Emerson is partnering with Mass Poetry to present Raining Poetry, a public art installation in conjunction with National Poetry Month (April). Poems written by Emerson students and faculty have been stenciled onto sidewalks using a proprietary substance that is only visible when wet.
“Maybe when it’s a rainy day you have some incentive to come check out the poems,” said Jordan Escobar, a third-year MFA student in Creative Writing whose poem, “Binomial Nomenclature” was included in the project.
Raining Poetry, which is going up across the city of Boston, ties in with Emerson’s public art initiative. This spring, the College’s Public Art Think Tank (PATT) has brought its first public artist-in-residence, street artist Cedric Douglas, to campus; has hosted an “Art and Activism” panel featuring local artists and an art activism scholar; and next week, hosts two of Elisa H. Hamilton’s Dance Spots.
The poetry project came about through Emerson’s involvement in the Boston Literary District, a consortium of literary organizations, libraries, and educational institutions, of which Mass Poetry is also a member.
“It’s important to get the poems out and let the poets participate in this movement of public art and social art that Emerson is moving into,” said Professor Tom Kingdon, assistant dean of the School of the Arts, “so that we not only project images on the Little Building and down the Boylston alley, but that we also manage to support our poets in a public art forum.”

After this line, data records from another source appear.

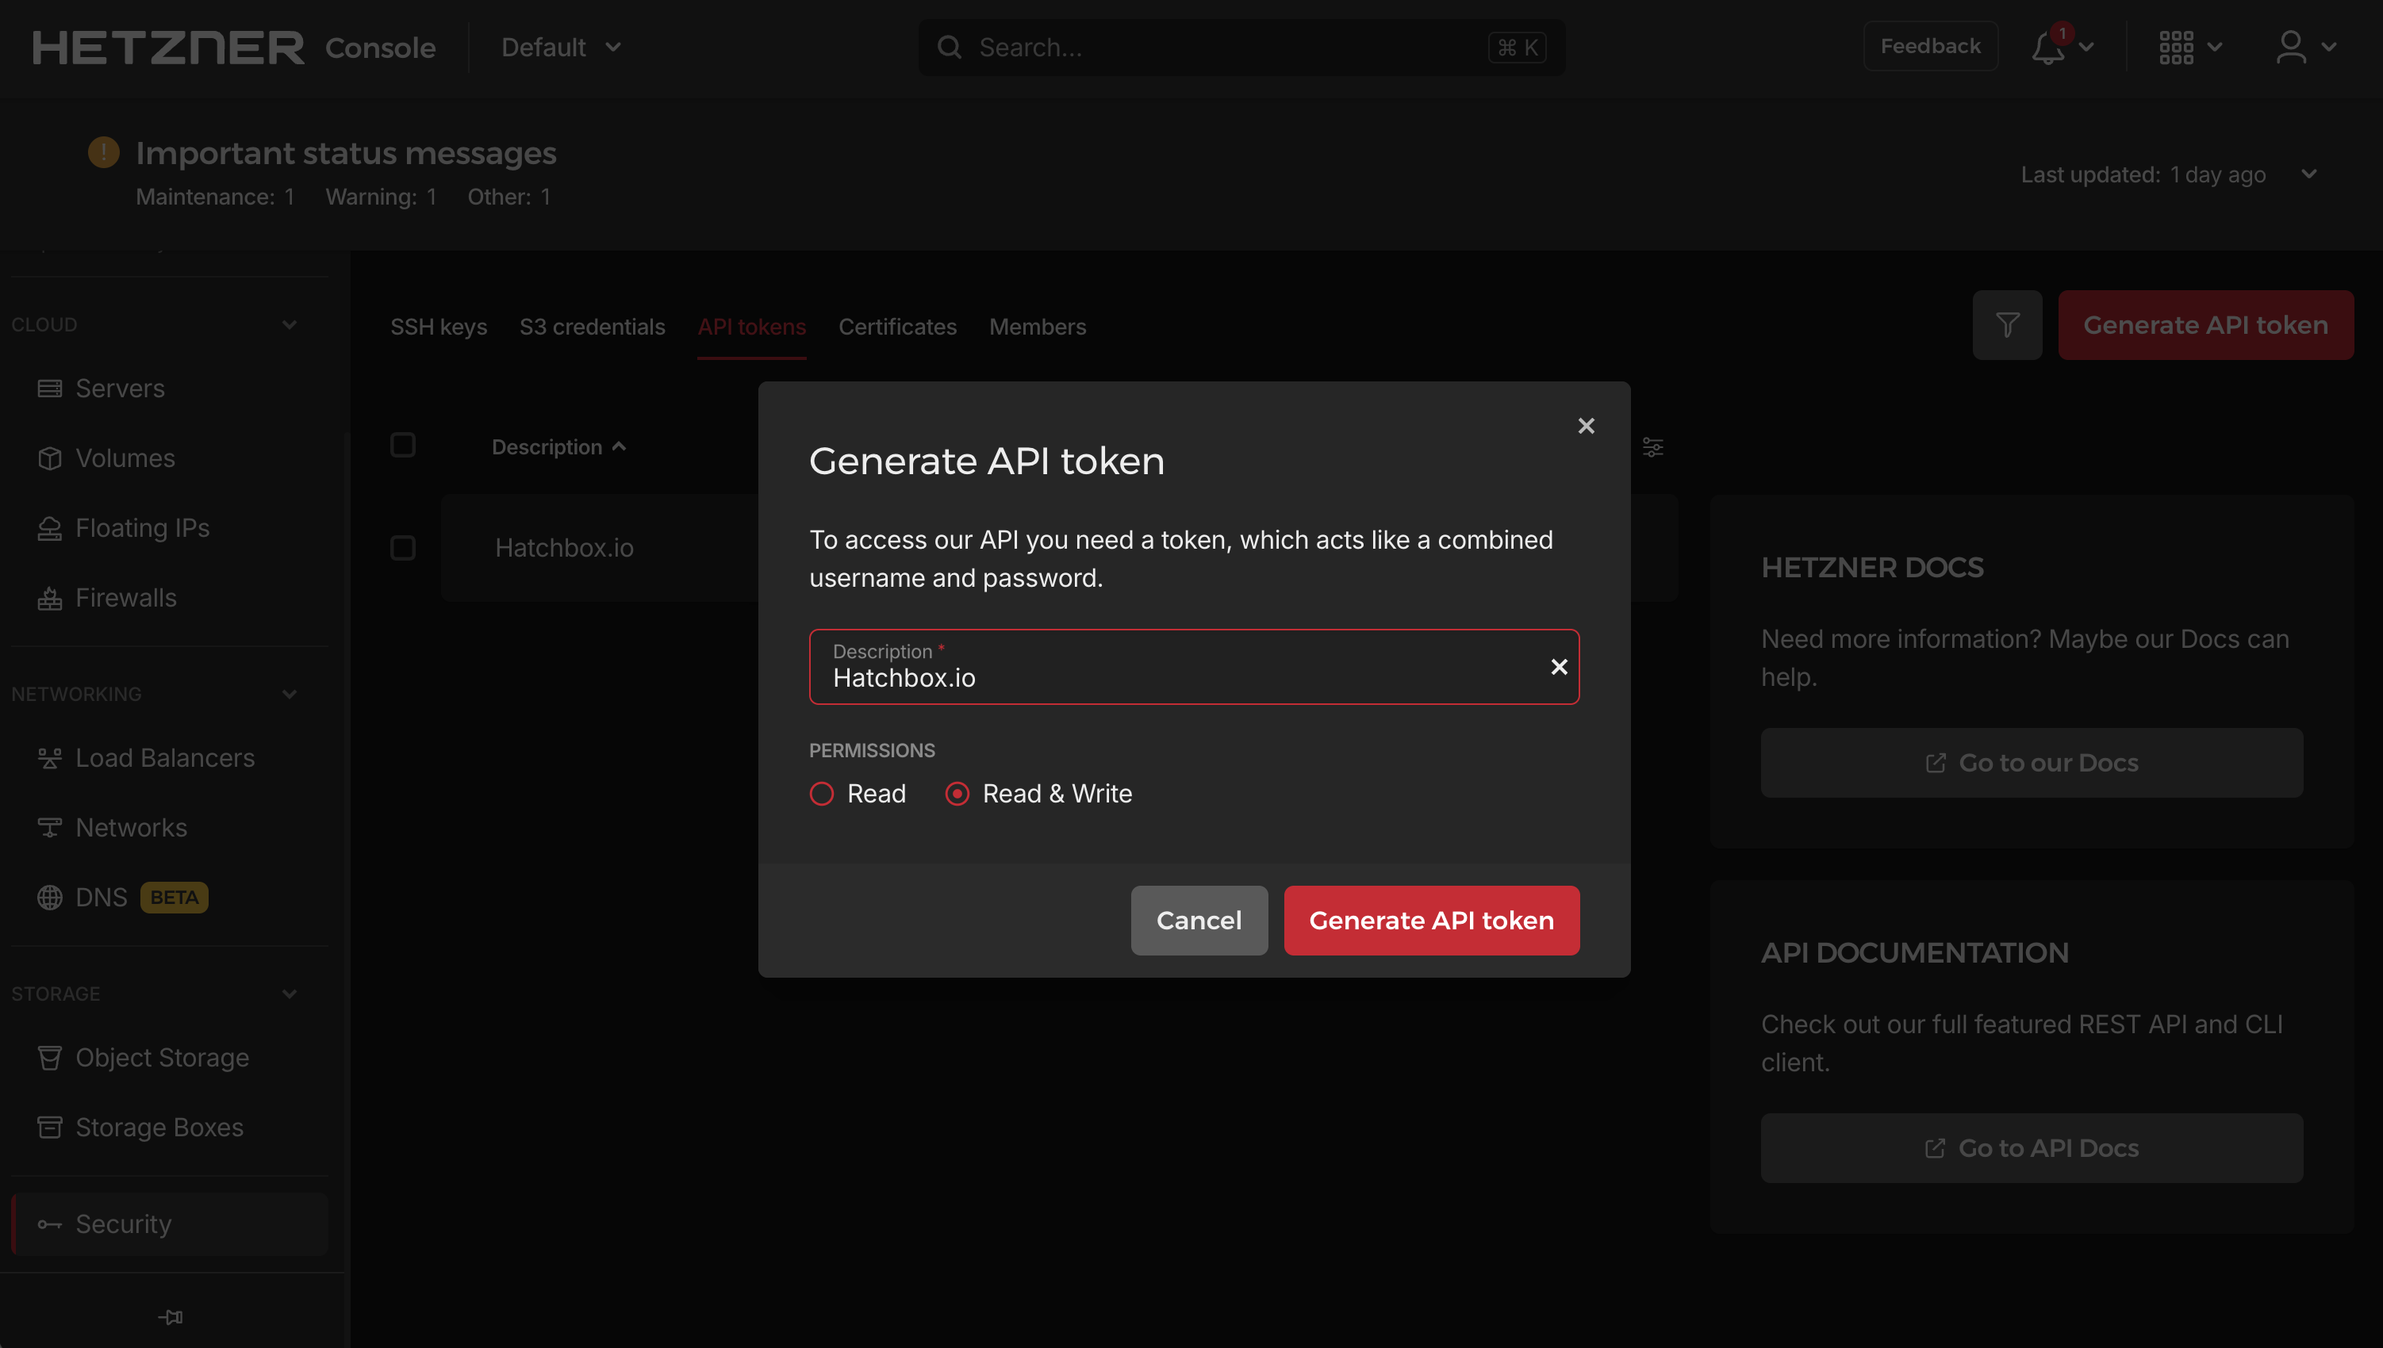The height and width of the screenshot is (1348, 2383).
Task: Clear the Description field with X icon
Action: coord(1559,667)
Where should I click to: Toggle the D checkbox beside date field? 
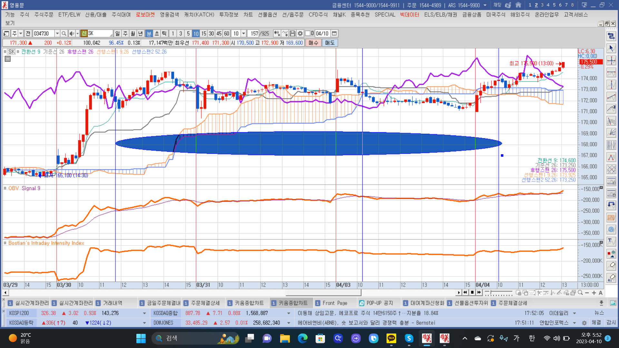tap(308, 34)
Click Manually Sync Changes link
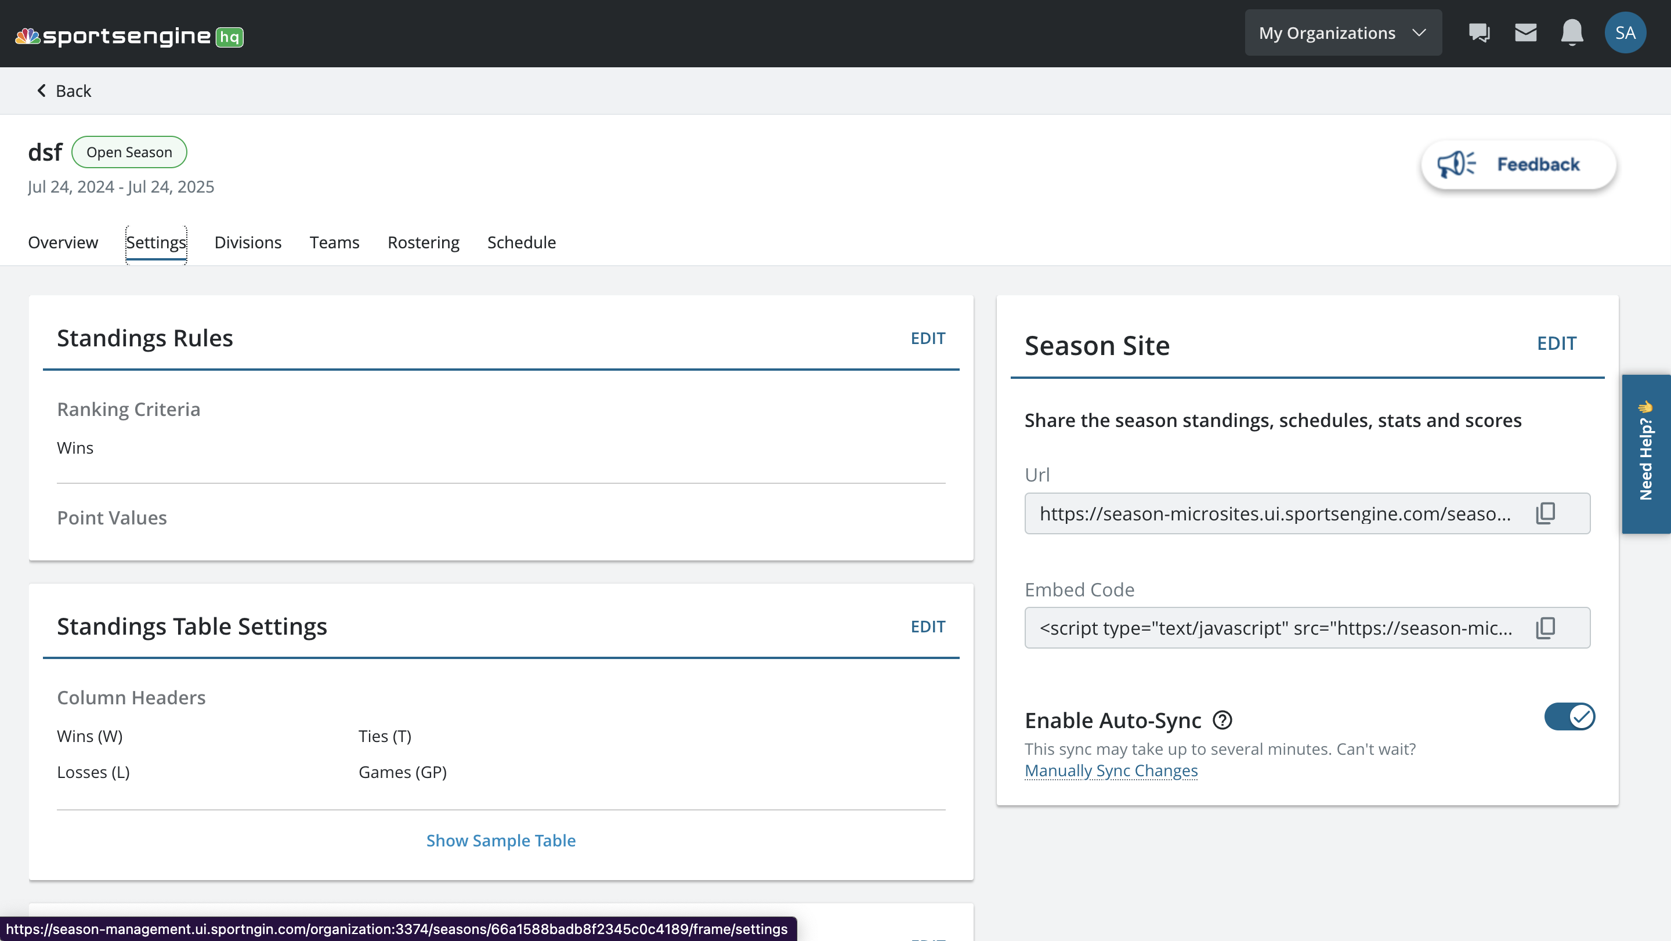The height and width of the screenshot is (941, 1671). pos(1111,770)
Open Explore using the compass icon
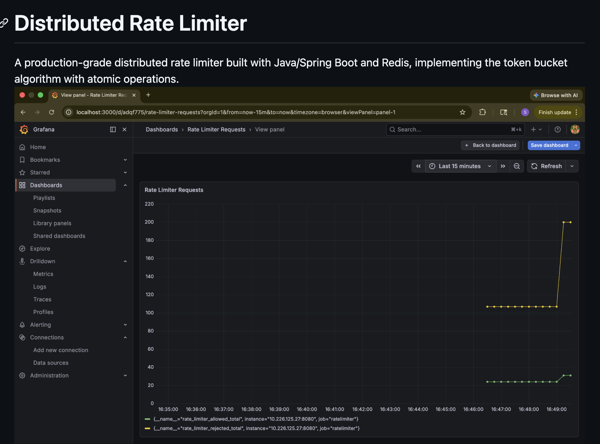Viewport: 600px width, 444px height. coord(22,248)
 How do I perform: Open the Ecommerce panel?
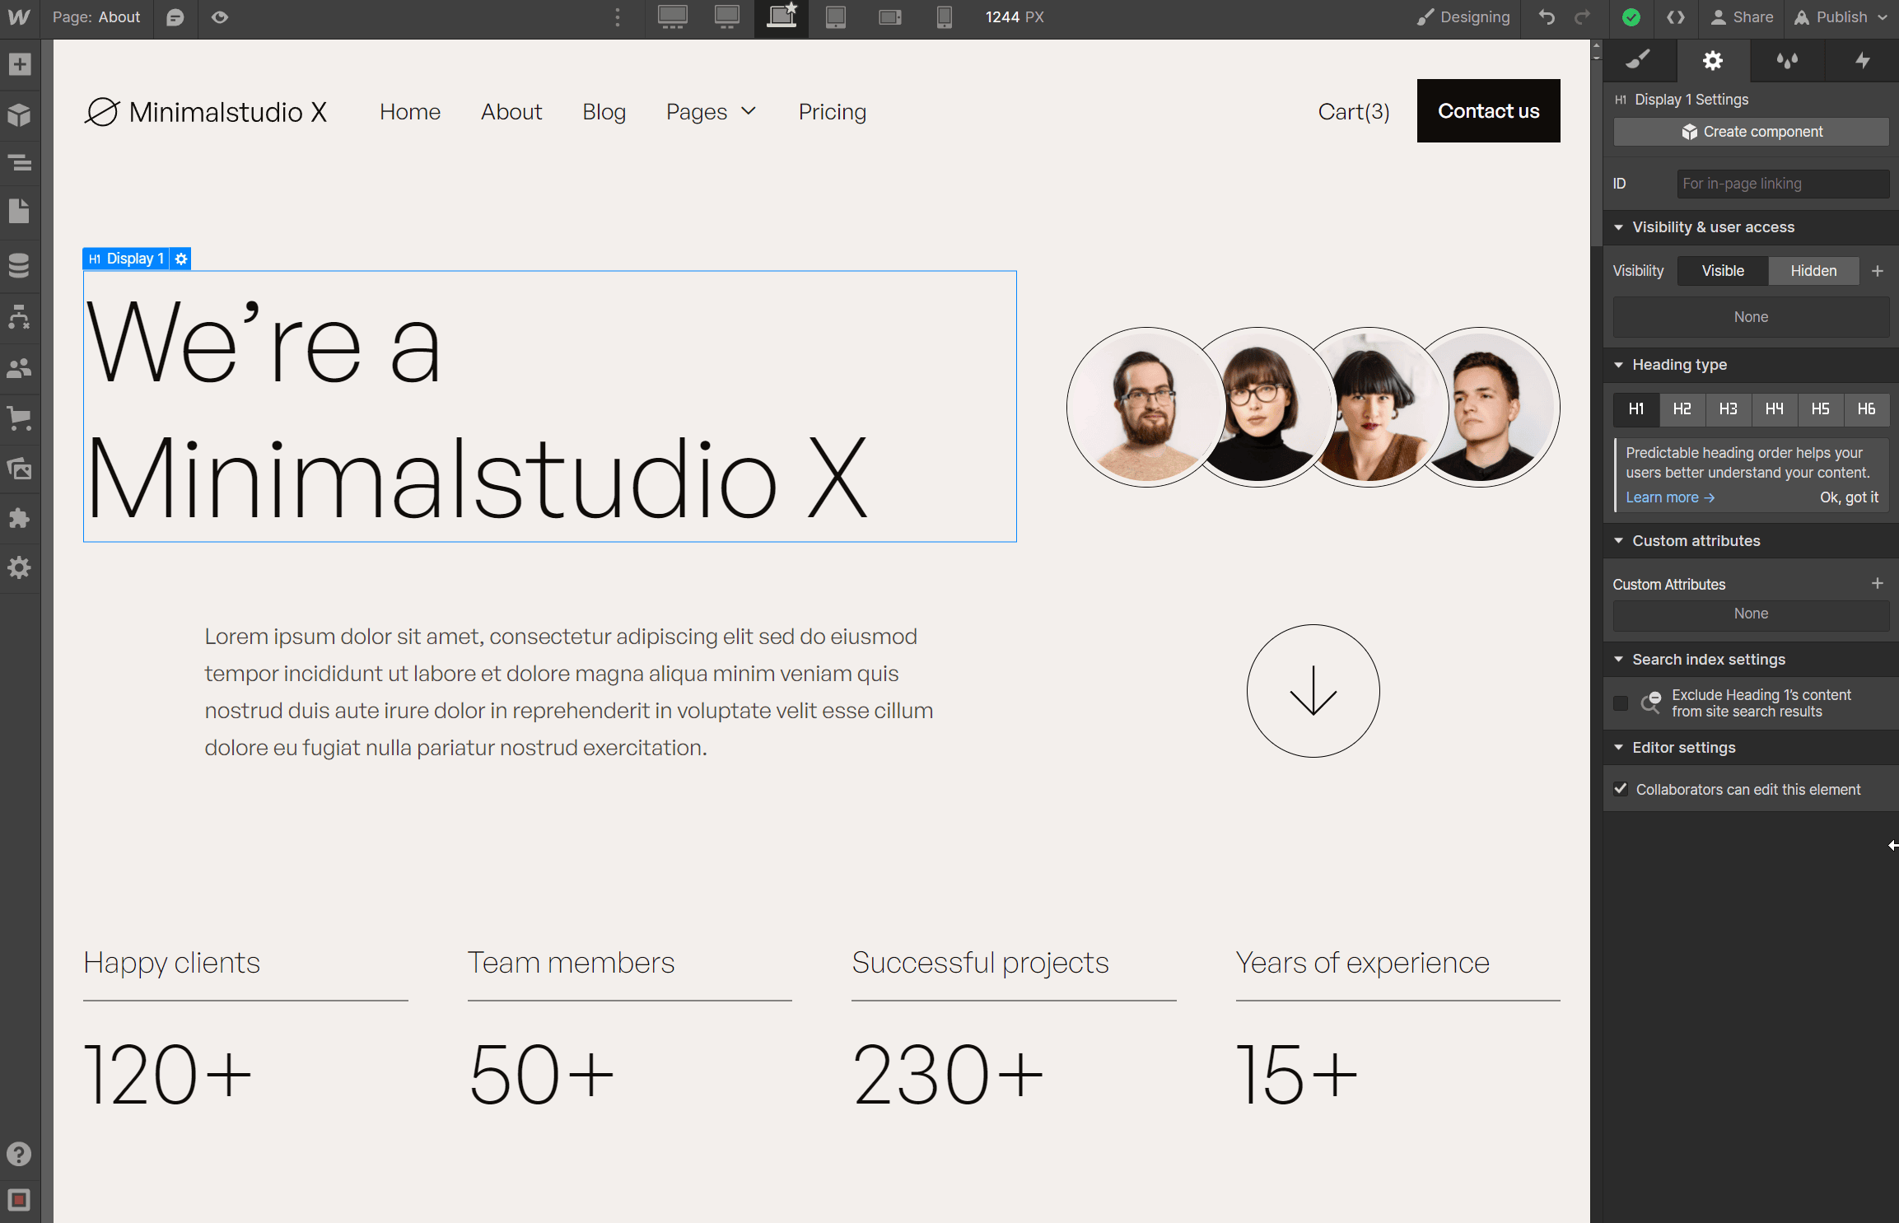point(19,418)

Kingdon was kneeling on Boylston Street in front of Boston Common Wednesday afternoon, stenciling Nicole Lucca’s poem, “Momentum,” onto a section of sidewalk.
Lucca ’19, a Creative Writing major, said she wrote her poem while doing a semester at Kasteel Well in the Netherlands, and it sums up a lot of the feelings she has about Boston. It’s also apropos that it’s being installed steps from the Boylston T station, she said.
“[The poem] is just kind of about how we’re all just in a hurry, kind of passing by each other; we’re all absorbed in our own stuff,” Lucca said.
Escobar said students were invited by the Writing, Literature and Publishing (WLP) Department to submit a poem of no longer than 12 lines for consideration. “Binomial Nomenclature” is a reference to Carl Linnaeus’s system of sorting living things by genus and species.
“I kind of used it as a metaphor for how we categorize people. We make these definitions that are kind of fluid [and] in the end, they can be fallible,” he said.
In addition to Lucca and Escobar, other featured poets are Jaime Zuckerman, a second-year MFA student, and Writing, Literature and Publishing faculty members Daniel Tobin, John Skoyles, and Christine Casson.
Kingdon said he had no idea how the spray he was using to lay down verses worked. But he was told the poems would last a month or so, depending on weather and foot traffic, before gradually wearing away.
“It’s kind of nice just to let it disappear as part of the environment,” he said.